Whether you're writing an email, drafting a proposal, brainstorming ideas, or prototyping code, AI tools can dramatically reduce friction between thought and action. You don't have to start from scratch. You can get a first draft in seconds. You can translate vague ideas into polished text, or take a dry outline and make it engaging.

But as with inflows and stocks, there's a risk in going passive: letting AI become the voice instead of the amplifier. If you're not careful, you can end up outsourcing not just the writing, but the thinking behind it. The result might sound polished, but it lacks soul. You're not drawing from your stock - you're bypassing it.

Used well, AI lets you scale your voice without losing it. It lets you express more of what's in you. But only if what's in you - the stock - is real.

Pitfalls, Friction, and the Hardest Use Case

Powerful systems run quickly - but that speed can be dangerous.

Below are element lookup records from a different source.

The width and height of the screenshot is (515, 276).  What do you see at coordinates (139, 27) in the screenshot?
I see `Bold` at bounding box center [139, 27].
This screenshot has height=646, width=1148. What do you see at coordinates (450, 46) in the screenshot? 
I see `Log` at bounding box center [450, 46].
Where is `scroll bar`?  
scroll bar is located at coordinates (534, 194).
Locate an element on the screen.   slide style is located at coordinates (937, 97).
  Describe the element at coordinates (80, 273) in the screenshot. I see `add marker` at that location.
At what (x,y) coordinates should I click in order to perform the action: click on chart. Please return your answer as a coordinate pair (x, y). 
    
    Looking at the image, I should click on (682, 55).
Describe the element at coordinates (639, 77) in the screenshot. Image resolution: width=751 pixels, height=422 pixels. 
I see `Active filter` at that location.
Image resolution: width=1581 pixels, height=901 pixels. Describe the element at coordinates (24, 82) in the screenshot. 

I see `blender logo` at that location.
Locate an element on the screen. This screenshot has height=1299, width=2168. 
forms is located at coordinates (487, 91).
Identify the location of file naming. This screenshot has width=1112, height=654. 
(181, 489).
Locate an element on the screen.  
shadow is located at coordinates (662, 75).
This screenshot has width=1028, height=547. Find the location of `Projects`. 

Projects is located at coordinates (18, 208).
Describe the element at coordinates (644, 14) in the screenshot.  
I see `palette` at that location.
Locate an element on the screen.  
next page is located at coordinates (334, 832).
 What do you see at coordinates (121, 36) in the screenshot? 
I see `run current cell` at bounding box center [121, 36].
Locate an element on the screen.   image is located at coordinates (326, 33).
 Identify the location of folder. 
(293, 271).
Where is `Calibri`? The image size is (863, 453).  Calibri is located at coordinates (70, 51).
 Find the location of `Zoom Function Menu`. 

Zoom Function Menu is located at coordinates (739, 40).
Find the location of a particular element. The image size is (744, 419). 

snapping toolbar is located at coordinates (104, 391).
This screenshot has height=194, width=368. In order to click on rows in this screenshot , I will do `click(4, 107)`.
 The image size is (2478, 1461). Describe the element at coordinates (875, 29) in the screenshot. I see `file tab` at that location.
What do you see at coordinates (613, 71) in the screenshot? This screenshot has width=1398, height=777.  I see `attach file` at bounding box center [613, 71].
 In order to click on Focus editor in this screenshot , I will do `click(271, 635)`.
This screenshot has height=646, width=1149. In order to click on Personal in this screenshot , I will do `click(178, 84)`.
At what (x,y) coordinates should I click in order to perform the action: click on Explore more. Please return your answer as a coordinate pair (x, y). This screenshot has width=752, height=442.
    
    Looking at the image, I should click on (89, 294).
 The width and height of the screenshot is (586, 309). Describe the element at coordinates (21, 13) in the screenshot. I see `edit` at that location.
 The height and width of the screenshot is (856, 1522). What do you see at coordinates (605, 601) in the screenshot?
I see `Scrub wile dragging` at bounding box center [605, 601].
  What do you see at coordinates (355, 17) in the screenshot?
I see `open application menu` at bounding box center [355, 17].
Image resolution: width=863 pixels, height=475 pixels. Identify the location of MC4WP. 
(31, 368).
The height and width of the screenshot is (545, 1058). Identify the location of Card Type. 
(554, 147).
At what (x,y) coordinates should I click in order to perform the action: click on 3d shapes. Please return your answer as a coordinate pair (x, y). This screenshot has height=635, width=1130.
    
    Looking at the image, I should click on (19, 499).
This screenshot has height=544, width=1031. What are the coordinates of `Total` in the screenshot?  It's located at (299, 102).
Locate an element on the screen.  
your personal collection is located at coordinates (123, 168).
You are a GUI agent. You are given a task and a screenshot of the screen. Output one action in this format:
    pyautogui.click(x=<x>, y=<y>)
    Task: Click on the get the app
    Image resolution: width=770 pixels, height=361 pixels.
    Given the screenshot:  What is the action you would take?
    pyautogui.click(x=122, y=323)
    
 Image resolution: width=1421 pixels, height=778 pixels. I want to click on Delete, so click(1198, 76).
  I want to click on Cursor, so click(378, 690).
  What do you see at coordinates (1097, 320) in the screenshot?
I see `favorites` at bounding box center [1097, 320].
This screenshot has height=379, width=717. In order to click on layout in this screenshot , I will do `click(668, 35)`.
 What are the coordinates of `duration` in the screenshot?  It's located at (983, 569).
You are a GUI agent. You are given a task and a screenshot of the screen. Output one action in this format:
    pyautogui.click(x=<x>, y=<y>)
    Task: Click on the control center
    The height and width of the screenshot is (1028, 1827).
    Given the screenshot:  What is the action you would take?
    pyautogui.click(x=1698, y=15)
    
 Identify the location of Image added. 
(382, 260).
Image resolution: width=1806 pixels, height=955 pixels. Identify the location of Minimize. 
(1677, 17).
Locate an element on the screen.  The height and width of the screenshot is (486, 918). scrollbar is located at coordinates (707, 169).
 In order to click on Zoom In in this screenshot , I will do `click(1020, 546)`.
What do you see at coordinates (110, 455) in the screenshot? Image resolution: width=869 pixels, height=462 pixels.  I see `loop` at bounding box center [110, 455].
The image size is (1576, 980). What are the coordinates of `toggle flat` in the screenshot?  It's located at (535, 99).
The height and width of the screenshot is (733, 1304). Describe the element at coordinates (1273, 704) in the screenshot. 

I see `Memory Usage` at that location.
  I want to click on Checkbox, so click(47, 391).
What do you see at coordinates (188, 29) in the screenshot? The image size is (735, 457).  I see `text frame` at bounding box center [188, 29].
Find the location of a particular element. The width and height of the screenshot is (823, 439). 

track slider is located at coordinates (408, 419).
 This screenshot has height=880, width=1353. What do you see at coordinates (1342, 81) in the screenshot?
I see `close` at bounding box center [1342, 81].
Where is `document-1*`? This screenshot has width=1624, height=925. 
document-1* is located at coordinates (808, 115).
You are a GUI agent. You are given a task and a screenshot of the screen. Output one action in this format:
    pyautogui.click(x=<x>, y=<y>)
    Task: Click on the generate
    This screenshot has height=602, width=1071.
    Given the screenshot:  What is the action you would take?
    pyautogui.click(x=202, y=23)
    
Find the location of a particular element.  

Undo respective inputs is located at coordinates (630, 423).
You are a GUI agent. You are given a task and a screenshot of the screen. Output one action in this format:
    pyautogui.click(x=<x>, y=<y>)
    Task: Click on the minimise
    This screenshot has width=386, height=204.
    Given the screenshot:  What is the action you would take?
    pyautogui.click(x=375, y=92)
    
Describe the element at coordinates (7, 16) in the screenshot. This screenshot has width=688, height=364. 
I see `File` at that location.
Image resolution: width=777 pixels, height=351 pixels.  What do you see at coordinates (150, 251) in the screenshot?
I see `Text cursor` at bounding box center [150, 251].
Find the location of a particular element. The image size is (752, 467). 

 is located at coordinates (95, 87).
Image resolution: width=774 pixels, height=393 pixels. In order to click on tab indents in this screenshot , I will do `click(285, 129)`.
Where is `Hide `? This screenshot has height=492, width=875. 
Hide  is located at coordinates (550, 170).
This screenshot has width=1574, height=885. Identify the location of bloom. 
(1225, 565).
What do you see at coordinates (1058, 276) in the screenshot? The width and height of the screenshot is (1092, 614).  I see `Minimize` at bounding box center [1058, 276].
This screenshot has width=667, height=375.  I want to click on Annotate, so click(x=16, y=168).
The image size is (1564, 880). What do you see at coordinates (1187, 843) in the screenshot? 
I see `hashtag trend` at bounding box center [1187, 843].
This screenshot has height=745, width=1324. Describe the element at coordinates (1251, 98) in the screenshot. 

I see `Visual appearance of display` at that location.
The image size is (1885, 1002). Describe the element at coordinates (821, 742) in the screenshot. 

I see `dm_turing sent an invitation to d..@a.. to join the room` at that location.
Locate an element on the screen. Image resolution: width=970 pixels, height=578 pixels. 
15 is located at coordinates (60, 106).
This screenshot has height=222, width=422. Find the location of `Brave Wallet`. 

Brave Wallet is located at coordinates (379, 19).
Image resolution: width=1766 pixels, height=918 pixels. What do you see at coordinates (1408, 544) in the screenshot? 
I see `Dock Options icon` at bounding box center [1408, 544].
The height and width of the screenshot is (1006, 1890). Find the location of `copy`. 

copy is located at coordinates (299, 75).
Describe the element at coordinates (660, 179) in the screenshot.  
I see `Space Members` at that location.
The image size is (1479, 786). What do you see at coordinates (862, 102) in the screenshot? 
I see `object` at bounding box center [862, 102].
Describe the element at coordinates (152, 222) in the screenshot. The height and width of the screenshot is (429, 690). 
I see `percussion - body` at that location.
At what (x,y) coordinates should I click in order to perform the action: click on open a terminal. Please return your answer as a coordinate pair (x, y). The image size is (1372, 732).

The world around us is increasingly designed to remove friction. Infinite scroll. One-click ordering. Default recommendations. AI fits right into this trend. It makes things smoother, easier, faster. But without friction, you're not really choosing - you're just consuming.

This is why I think adding intentional friction is one of the best things you can do. Ask AI to explain things multiple ways. Try rewording your own ideas before asking for help. Take notes. Pause to reflect.

And recognize that not all AI use is equal.

Most people engage with AI at three levels:

Outflows – Using AI to write, code, summarize, polish. This is the most intuitive and widely adopted.

Inflows – Using AI to learn, research, explore. Slightly deeper, but still common.

Stocks – Using AI to think better, to wrestle with ideas, to build real internal understanding. This is rare. It takes more effort - but it's the most valuable.

If you want to grow your creative, intellectual, or emotional reservoir - your stock - then use AI to support that goal. Don't just read faster or write more. Think deeper and be curious.

Closing: Use the System, Don't Be Used by It

AI isn't just a tool - it's part of the system you live in. It shapes what you see, what you think, and what you put into the world. The more aware you are of that system - your inflows, your stock, your outflows - the more intentional and powerful your use of AI becomes.

The goal isn't just to move faster. It's to move smarter, with more clarity, more direction, and more ownership. Remember, the most powerful tools don't change what we do. They change what we believe is possible.